While members of the Senate Banking Committee debate proposals to fix the nation's broken financial system and ineffective approach to protecting consumers, Elizabeth Warren has one message: Pass a strong bill or nothing at all.

"My first choice is a strong consumer agency," the Harvard Law professor and federal bailout watchdog said in an interview with the Huffington Post. "My second choice is no agency at all and plenty of blood and teeth left on the floor."

There's been a steady leak of Senate proposals to fix the dysfunctional way federal regulators protect consumers from abusive lenders.

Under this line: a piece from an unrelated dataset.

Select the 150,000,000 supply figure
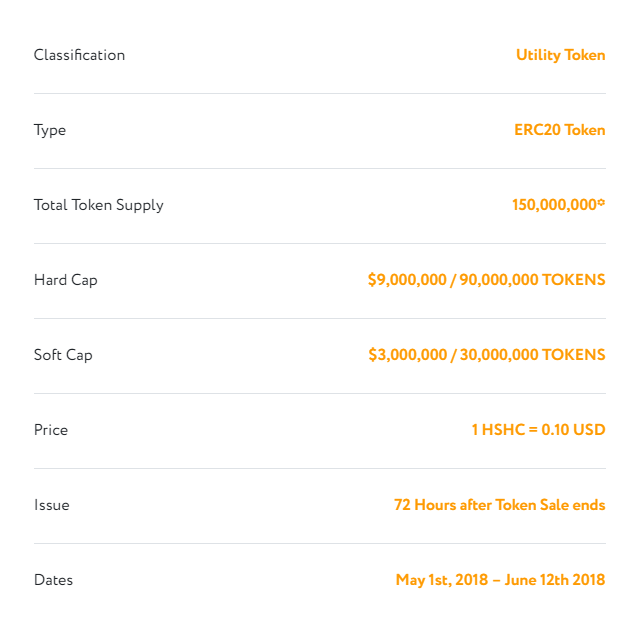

One was an independent unit housed within the Treasury Department; another was a new entity, housed in the Federal Reserve, with little independence or power.

The Senate shouldn't waste its time, asserts Warren, explaining that current proposals fail to address some of her key priorities such as arming the proposed agency with independent rule-making authority, without interference by bank regulators.

"My 99th choice is some mouthful of mush that doesn't get the job done," Warren said.

The Fed proposal, attributed to Sen. Bob Corker (R-Tenn.), was leaked earlier this week. Corker is working with Banking Committee Chairman Christopher Dodd (D-Conn.) on Dodd's update to his November bill to reform the nation's financial system.

Warren spent Tuesday on the phone with reform groups, members of Congress and administration officials, rallying support for a new independent agency tasked solely with protecting consumers. Many of them were skeptical that Corker is willing to agree to let the entity have real independence, an aide to Warren said.

But "there's a lot of enthusiasm for a strong bill," Warren said. "The senators really get the main point -- either vote on something that's strong or don't do it."

The dispute, after all, is a simple one, Warren said: "It's between families and banks."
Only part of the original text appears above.